INSTRUCTIONS TO FOLLOW >> Write out all of the lines below, exactly and completely.

======== MATERIALS PROVIDED ========

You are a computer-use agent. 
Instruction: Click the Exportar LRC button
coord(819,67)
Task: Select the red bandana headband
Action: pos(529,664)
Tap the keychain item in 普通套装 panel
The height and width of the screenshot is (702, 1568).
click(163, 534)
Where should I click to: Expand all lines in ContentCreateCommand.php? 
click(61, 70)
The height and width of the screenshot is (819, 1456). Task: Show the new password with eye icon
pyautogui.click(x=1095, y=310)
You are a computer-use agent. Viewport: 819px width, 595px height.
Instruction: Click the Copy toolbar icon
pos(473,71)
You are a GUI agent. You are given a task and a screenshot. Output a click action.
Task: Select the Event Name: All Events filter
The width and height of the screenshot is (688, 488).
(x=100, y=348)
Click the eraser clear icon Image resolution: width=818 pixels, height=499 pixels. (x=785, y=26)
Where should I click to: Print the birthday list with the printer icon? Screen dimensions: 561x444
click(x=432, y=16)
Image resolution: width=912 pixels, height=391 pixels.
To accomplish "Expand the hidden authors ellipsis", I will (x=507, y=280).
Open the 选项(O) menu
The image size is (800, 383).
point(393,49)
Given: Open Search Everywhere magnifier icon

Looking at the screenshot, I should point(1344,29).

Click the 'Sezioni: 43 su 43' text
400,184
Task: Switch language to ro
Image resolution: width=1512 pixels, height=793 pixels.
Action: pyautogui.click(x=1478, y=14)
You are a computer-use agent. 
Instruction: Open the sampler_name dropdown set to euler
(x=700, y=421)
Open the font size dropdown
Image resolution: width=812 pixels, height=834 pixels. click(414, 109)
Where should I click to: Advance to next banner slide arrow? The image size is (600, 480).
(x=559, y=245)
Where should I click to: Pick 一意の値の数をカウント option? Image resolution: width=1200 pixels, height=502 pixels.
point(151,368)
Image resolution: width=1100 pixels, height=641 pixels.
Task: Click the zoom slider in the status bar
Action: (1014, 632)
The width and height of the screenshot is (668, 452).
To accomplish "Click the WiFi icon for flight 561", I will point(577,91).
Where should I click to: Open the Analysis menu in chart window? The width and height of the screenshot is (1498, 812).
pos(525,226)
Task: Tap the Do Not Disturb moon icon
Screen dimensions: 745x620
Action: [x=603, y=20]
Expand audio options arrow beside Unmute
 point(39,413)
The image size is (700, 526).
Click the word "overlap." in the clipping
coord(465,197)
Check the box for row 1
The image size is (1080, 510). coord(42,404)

========

YOUR RESPONSE >>
You are a computer-use agent. 
Instruction: Click the Exportar LRC button
coord(819,67)
Task: Select the red bandana headband
Action: pos(529,664)
Tap the keychain item in 普通套装 panel
The height and width of the screenshot is (702, 1568).
click(163, 534)
Where should I click to: Expand all lines in ContentCreateCommand.php? 
click(61, 70)
The height and width of the screenshot is (819, 1456). Task: Show the new password with eye icon
pyautogui.click(x=1095, y=310)
You are a computer-use agent. Viewport: 819px width, 595px height.
Instruction: Click the Copy toolbar icon
pos(473,71)
You are a GUI agent. You are given a task and a screenshot. Output a click action.
Task: Select the Event Name: All Events filter
The width and height of the screenshot is (688, 488).
(x=100, y=348)
Click the eraser clear icon Image resolution: width=818 pixels, height=499 pixels. (x=785, y=26)
Where should I click to: Print the birthday list with the printer icon? Screen dimensions: 561x444
click(x=432, y=16)
Image resolution: width=912 pixels, height=391 pixels.
To accomplish "Expand the hidden authors ellipsis", I will (x=507, y=280).
Open the 选项(O) menu
The image size is (800, 383).
point(393,49)
Given: Open Search Everywhere magnifier icon

Looking at the screenshot, I should point(1344,29).

Click the 'Sezioni: 43 su 43' text
400,184
Task: Switch language to ro
Image resolution: width=1512 pixels, height=793 pixels.
Action: pyautogui.click(x=1478, y=14)
You are a computer-use agent. 
Instruction: Open the sampler_name dropdown set to euler
(x=700, y=421)
Open the font size dropdown
Image resolution: width=812 pixels, height=834 pixels. click(414, 109)
Where should I click to: Advance to next banner slide arrow? The image size is (600, 480).
(x=559, y=245)
Where should I click to: Pick 一意の値の数をカウント option? Image resolution: width=1200 pixels, height=502 pixels.
point(151,368)
Image resolution: width=1100 pixels, height=641 pixels.
Task: Click the zoom slider in the status bar
Action: (1014, 632)
The width and height of the screenshot is (668, 452).
To accomplish "Click the WiFi icon for flight 561", I will point(577,91).
Where should I click to: Open the Analysis menu in chart window? The width and height of the screenshot is (1498, 812).
pos(525,226)
Task: Tap the Do Not Disturb moon icon
Screen dimensions: 745x620
Action: [x=603, y=20]
Expand audio options arrow beside Unmute
 point(39,413)
The image size is (700, 526).
Click the word "overlap." in the clipping
coord(465,197)
Check the box for row 1
The image size is (1080, 510). coord(42,404)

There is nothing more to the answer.